La FNOPI ha avviato una campagna di raccolta fondi a favore della professione infermieristica. Lei come Ente come ha deciso di sostenerla?

Con il massimo delle energie nella diffusione su tutti i mezzi di stampa, social e quant’altro. Sarà questa una delle argomentazioni che presenteremo a tutti gli iscritti in occasione dell’assemblea annuale e ci rimetteremo alla loro volontà e adesione

Come dicevamo l’emergenza sta cambiando dal profondo la professione, che comunque ha risposto bene e con estrema professionalità alla Pandemia. Come cambieranno secondo lei gli Infermieri nel prossimo futuro? Ci sarà anche per noi tutti una Fase 2 della rinascita?

Io mi sento di essere ottimista perchè il mondo non potrà essere più quello di prima…e neanche il nostro mondo professionale.
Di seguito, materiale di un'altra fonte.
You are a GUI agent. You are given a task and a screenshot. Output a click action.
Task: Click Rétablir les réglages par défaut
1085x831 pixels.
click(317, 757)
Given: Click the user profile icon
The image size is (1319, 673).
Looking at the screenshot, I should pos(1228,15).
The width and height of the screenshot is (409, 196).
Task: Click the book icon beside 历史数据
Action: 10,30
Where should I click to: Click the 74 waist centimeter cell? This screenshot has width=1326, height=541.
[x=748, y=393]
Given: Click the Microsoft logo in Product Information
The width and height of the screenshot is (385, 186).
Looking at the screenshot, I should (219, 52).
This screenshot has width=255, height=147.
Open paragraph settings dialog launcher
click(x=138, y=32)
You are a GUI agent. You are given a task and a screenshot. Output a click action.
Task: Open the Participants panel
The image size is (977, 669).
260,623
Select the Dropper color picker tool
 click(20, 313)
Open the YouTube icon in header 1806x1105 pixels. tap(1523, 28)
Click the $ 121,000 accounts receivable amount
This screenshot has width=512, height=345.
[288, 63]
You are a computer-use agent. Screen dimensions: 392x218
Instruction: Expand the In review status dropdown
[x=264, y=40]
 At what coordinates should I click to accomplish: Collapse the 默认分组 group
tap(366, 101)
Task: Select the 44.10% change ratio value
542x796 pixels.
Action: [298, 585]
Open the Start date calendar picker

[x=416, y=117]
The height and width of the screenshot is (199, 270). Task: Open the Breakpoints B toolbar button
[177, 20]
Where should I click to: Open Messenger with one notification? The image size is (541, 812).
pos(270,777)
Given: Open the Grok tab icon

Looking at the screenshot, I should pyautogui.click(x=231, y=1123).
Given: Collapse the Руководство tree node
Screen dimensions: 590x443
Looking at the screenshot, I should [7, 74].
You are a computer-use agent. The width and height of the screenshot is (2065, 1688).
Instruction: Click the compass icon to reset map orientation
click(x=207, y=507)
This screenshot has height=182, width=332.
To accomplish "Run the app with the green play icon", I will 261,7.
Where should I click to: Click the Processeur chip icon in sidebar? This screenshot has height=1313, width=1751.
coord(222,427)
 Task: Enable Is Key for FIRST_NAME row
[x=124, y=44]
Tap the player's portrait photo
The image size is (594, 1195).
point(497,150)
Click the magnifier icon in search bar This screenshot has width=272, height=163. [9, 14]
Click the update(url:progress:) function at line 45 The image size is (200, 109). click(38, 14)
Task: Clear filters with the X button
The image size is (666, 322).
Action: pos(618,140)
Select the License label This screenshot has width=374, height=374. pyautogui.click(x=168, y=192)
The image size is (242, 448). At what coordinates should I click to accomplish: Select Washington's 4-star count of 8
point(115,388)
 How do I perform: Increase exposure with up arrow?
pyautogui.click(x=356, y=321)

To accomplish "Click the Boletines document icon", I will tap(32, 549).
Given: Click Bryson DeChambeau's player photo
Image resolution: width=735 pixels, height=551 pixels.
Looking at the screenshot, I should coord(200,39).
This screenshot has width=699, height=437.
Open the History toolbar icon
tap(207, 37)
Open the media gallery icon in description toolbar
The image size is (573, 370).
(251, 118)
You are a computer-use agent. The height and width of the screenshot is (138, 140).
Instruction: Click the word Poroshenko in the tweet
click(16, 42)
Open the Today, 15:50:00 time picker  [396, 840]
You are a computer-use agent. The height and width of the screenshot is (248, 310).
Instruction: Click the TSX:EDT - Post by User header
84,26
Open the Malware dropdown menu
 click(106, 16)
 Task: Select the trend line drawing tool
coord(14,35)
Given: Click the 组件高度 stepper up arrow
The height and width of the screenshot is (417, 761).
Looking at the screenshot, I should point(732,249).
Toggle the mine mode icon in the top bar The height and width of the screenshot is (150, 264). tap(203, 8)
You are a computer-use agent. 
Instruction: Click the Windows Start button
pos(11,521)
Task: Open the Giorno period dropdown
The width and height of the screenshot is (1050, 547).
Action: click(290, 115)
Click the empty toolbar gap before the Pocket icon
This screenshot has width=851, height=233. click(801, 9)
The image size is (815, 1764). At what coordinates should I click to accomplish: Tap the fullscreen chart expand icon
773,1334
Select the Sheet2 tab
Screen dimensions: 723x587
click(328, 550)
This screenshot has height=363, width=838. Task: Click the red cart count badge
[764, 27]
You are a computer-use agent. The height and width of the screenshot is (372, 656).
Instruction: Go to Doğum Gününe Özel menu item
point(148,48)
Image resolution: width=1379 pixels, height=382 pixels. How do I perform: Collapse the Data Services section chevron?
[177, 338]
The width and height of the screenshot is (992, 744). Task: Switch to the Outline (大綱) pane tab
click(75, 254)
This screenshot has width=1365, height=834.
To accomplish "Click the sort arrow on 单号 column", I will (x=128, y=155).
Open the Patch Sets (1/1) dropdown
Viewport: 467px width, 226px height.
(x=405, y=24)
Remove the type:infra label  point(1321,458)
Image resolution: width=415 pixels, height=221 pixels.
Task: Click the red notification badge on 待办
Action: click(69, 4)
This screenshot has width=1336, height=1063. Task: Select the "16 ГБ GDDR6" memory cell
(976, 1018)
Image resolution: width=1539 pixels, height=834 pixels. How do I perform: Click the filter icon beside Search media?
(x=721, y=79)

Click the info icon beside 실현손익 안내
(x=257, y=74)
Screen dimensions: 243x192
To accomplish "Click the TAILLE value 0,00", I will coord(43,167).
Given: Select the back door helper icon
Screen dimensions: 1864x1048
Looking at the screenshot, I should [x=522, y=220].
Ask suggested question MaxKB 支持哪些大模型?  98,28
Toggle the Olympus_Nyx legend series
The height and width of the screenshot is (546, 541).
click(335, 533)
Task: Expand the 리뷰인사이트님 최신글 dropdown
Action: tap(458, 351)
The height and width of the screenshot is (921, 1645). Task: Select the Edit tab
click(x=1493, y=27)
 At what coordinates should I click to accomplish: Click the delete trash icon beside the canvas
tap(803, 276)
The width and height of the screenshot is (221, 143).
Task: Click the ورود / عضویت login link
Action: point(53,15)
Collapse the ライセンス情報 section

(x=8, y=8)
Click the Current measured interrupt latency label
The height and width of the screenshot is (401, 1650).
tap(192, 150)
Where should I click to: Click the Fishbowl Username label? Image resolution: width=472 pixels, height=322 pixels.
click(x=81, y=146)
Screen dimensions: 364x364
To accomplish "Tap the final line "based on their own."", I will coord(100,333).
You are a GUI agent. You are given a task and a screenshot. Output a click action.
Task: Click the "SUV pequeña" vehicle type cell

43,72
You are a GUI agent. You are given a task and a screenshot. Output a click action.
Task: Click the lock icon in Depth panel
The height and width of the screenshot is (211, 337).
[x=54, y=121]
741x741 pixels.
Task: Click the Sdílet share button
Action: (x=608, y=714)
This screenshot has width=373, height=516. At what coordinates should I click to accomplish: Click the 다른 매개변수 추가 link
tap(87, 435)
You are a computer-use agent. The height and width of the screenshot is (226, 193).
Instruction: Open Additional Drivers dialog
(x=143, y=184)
Già da anni bisogna riconoscere che la nostra FNOPI ha determinato e sensibilizzato tutte le istituzioni politiche e in generale all’importanza della professione infermieristica, il terreno è già stato preparato adesso serve solo la volontà politica di seminare i frutti che abbiamo proposto di far crescere e che daranno le giuste risposte ai bisogni dei cittadini e al completamento di uno dei migliori servizi sanitari del mondo.